Request
Locate every line in the listing that contains the string "coordinates" and copy each such line in full.
————
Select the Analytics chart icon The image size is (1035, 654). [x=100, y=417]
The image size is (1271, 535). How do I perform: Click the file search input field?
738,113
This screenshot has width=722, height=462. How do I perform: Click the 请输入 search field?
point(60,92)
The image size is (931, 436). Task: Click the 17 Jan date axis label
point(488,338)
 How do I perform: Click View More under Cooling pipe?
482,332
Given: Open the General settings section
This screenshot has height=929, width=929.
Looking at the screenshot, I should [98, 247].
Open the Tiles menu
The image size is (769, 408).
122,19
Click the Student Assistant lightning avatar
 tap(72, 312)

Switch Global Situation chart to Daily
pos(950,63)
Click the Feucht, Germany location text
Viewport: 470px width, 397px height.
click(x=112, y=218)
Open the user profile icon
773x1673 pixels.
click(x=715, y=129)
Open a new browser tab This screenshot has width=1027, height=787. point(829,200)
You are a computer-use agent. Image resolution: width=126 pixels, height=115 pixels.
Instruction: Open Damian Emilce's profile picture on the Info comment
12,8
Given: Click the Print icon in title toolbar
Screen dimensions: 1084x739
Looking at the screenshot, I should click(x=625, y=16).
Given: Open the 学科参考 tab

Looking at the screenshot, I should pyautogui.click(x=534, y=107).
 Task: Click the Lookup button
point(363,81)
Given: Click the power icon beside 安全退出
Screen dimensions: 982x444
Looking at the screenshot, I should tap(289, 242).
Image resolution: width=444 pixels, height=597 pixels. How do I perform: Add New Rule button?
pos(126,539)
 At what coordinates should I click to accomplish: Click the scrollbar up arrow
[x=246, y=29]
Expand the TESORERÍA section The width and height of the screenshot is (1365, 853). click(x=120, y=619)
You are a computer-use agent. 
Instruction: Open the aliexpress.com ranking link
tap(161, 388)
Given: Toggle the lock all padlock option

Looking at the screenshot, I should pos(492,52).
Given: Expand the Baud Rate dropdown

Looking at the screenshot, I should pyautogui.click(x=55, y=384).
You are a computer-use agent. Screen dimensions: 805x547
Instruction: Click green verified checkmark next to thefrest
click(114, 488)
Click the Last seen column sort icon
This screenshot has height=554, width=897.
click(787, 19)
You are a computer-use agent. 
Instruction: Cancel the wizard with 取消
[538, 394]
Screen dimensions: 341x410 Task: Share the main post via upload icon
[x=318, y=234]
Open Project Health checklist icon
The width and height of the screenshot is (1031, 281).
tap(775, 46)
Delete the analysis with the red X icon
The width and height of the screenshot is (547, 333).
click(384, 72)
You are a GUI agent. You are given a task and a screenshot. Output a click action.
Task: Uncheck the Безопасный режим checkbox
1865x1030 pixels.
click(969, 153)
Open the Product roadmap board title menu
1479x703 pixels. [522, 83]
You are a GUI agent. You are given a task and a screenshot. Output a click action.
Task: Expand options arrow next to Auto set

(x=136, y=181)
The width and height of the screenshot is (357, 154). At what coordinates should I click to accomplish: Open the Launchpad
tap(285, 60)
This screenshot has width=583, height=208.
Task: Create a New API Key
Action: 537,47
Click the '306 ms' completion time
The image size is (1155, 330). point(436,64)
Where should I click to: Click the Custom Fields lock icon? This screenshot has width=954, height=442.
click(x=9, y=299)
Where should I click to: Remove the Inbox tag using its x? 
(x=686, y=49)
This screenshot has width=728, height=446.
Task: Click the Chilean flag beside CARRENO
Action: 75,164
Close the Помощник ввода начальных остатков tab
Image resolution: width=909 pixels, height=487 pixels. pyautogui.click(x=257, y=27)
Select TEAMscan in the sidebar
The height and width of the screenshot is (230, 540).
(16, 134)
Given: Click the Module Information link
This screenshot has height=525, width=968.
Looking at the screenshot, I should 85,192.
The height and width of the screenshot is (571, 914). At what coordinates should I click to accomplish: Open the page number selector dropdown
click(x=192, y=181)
————
Full output
 At what coordinates should I click to accomplish: Click the scrollbar up arrow
The width and height of the screenshot is (357, 154). At what coordinates should I click to accomplish: Open the Launchpad
The height and width of the screenshot is (571, 914). At what coordinates should I click to accomplish: Open the page number selector dropdown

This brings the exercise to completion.